On savait Jeune Afrique très incliné à satisfaire ses nombreux clients chefs d’Etat sur le continent africain, mais de là à fixer une date de l’élection présidentielle dans un pays serait une outrecuidance qui confirme aux Gabonais et aux africains qui n’y croient plus assez au sérieux de ses écrits qu’il manipule les opinions.
Le quotidien L’Union parle d’une “rumeur” pour ne pas citer le confrère Jeune Afrique.“ Des sources concordantes, personne au niveau des instances compétentes ne semble au courant d’une telle information qui contient en soi une contradiction aux allures de violation de la loi. Car selon les dispositions légales, c’est le Centre gabonais des élections (CGE) qui détermine les dates de la tenue des scrutins politiques au Gabon”, a précisé notre confrère de L’Union.
Jeune Afrique semble désormais se substituer aux institutions gabonaises en fixant de façon imaginaire la date de l’élection présidentielle au 2 septembre 2023. Dans le jargon gabonais, on parle de “Kongossa”.

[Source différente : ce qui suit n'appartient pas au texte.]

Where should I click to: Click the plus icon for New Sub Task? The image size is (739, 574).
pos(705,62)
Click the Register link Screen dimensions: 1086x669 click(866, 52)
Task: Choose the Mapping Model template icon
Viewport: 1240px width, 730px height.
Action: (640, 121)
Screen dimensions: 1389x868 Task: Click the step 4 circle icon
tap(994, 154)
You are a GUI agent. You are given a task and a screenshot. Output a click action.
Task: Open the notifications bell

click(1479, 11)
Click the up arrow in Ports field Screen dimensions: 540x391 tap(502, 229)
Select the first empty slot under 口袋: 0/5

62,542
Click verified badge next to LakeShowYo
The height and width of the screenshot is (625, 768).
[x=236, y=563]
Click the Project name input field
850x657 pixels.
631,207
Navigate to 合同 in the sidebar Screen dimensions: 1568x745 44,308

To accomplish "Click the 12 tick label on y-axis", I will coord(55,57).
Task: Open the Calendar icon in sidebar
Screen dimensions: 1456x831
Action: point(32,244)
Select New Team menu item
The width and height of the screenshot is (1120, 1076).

Au quotidien L’Union de rappeler à notre “très informé Jeune Afrique” : “Tout se fait donc de manière officielle. Ainsi, selon l’article 74 de la loi électorale, “le Centre gabonais des élections arrête la date de la convocation des électeurs”. Il va poursuivre :” cette date est matérialisée par décret pris sur proposition du ministre de l’Intérieur. Et “la publication au Journal officiel ou dans un journal d’annonces légales du décret de convocation doit être effectuée trente jours plus tard”, précise L’Union.
Il ne s’agit pas d’une rumeur des médias nationaux, mais plutôt internationaux très prisés par certaines de nos autorités comme le président de la République qui donne la primeur de sa première interview, après son AVC d’octobre 2018 à Jeune Afrique. C’est une attitude qui dénote d’un mépris de la presse nationale. Peut-on voir Joe Biden accorder l’exclusivité d’une information qui concerne d’abord les Américains sur BBC, France 2, France 24, etc. et non pas sur ABC, CBS, NBC, FOX et PBS? Est-ce possible de voir le président Cyril Ramaphosa, le sud-arficain, faire une sortie aussi importante que celle du président Ali Bongo sur BBC ou New York Times ?
Jeune Afrique, l’ami de certains présidents africains, se croit en territoire conquis au Gabon d’où ses libertés à fixer une date de l’élection présidentielle au Gabon en lieu et place des institutions.